At an acoustic wave source length L of 10 mm and an acoustic wave frequency of f = 208 MHz, the mean wavelength of the filter's bandwidth is 0.63 µm, the resolution is 1.5 nm and the prong angle aperture is about 40 '. At an acoustic wave power of 85 mW, the optical transmittance of the filter is 90 µ.

Example 2:

The acousto-ophthalmic filter according to the invention consists of a mercury chloride crystal 1, to whose first surface 2 a transverse acoustic wave source 2 is connected with the oscillation direction. The normal Nk of this surface 2 is rotated relative to the direction [llo] by an angle (i = 3 °).
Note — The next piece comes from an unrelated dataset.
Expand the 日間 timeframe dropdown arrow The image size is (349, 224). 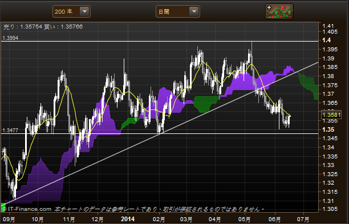(x=194, y=11)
The normal values N * and N to the opposite polished surfaces 4, 4 ', for the inlet 2 ^{and the} outlets 5' and jj, 110) angle '#' = 11 °, angle o0 is equal to 0.1 °.

At longer L = 10 mm of acoustic wave source 2, the filter is tunable in range

0.4 ø 1 / µm when changing the frequency in the range of 50 τ 200 MHz. Filter width is

0.9 of 9 nm, the angular aperture is between 0.5 and 1 ⁰ °.

The required acoustic power output is 86 mW.

The acousto-optic tunable filter of the present invention can be used as an electronically controlled dispersion element in quantum electronics, astrophysics, orientation spectral analysis, and a variety of other fields of science and theology.

Claims (1)

A mercury halide single crystal acousto-filter having a transverse acoustic wave source connected to the first surface, characterized in that the single crystal is machined so that its first surface (2) and the other two opposite polished surfaces (4, 4 '), for the inlet ( 5) and the light wave outlets (5 *, 5) are perpendicular to the plane ()), rotated with respect to the crystallographic surface (10O) about the crystallographic direction (λ 1 by an angle (ε) of + 60 ^° , with normal (N) to the first the surface (2) forms an angle ((i) between 0.1 ⁰ and 15 ⁰ and normal with the crystallographic axis (110) | (N'a N) to the polished surfaces (4, 4) for the inlet (5) and the outlets ( 5 * 5) light wave form with a crystallographic plane (110) an angle ($) in the range of 10 ⁰ to 75 °.